Finance Minister Nirmala Sitharaman said in her Budget speech that the government expected to spend ₹2,23,846 crore in the coming year on “health and well being... a 137% increase (from last year).” This includes a ₹60,030 crore outlay on drinking water and sanitation, a ₹2,700 crore outlay on nutrition — both of these are handled by separate ministries — nearly ₹49,000 crore as Finance Commission grants and ₹35,000 crore toward vaccination.
The Health Ministry expects to spend ₹71,269 crore in 2021-22 , an increase of roughly 9% from budget estimates of last year. But this will be less than what the Ministry actually spent last year. The ‘revised estimates’ in the budget documents show that the ministry spent ₹78,886 crore in the last financial year, about 20% up from the budgeted ₹65,012 crore.
Last year the Department of Health Research (DHR), which funds organisations such as the Indian Council of Medical Research, had budgeted ₹2,100 crore for the FY-2020-21. However, they are expected to spend upto ₹4,062 crore by March and for the coming financial year have budgeted ₹2,663 crore. The allocations in health also include spends by the Ministry of Ayush — about ₹2,970 crore — which is more than what's apportioned for the DHR.
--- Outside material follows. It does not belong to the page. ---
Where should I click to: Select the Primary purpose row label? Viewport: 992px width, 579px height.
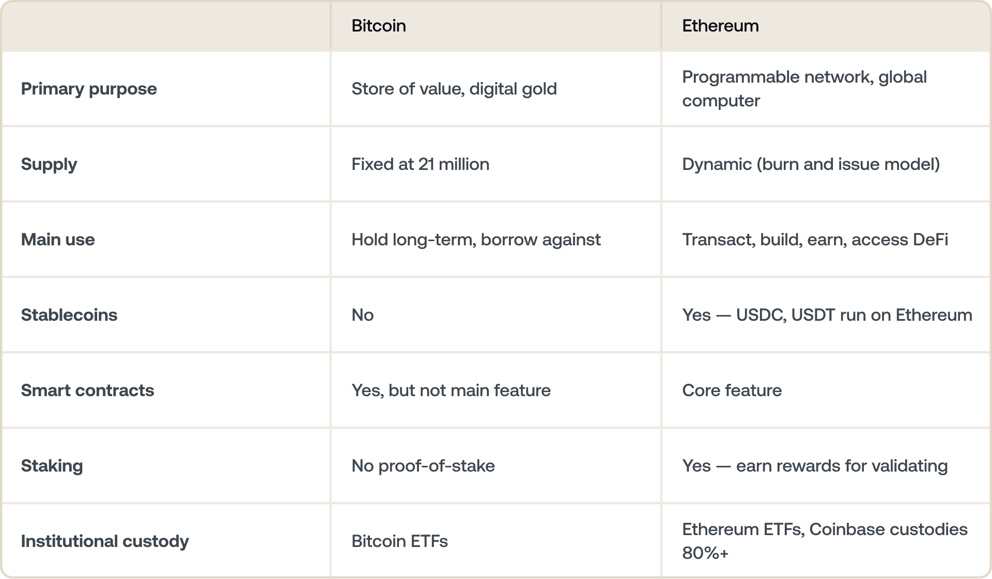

Responding to the allocations, Health Minister Harsh Vardhan said, “Investment on Health Infrastructure in Budget 2021 has increased... the focus on strengthening three areas — preventive health, curative health and well-being... will be of immense help to the country at this critical juncture.”
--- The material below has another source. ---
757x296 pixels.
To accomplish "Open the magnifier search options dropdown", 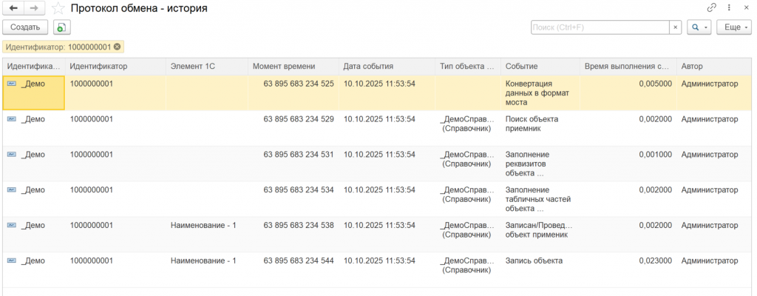I will coord(698,27).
Ms. Sitharaman also announced a new centrally sponsored scheme, PM AtmaNirbhar Swasth Bharat Yojana, that would be launched with an outlay of about ₹64,180 crore over 6 years to improve primary, secondary, and tertiary care health systems, strengthen existing national institutions, create new institutions, to cater to detection and cure of new and emerging diseases.
This scheme aims to support 17,788 rural and 11,024 urban Health and Wellness Centers, establish integrated public health labs in all districts, strengthen the National Centre for Disease Control (NCDC), its five regional branches and 20 metropolitan health surveillance units, establish nine Bio-Safety Level III laboratories and four regional National Institutes of Virology.
“The Finance Minister’s emphasis on healthcare spending and immunisation especially on COVID-19 and pneumococcal vaccines will help India rapidly recover from the pandemic,” said Mr Adar Poonawalla, CEO, Serum Institute of India.
“The enhanced allocation along with the plan to look at healthcare as a whole by including nutrition, sanitation, clean drinking water and pollution control augur well for the country is a very welcome step,” said Prem Sharma, CEO, DaytoDay Health.
“Primary health care is getting more support... the strengthening of disease surveillance systems across the country is also needed for pandemic prevention and epidemic response,” said Dr Srinath Reddy, President, Public Health Foundation of India.
Mrs Suchitra Ella, Joint Managing Director, Bharat Biotech, commented, “The new health infra schemes with significantly higher outlay of ₹35,000 crore for Bharat’s mega COVID-19 vaccination drive is a huge fiscal medicine to contain the pandemic, reduce disease burden for the population, and the economy.”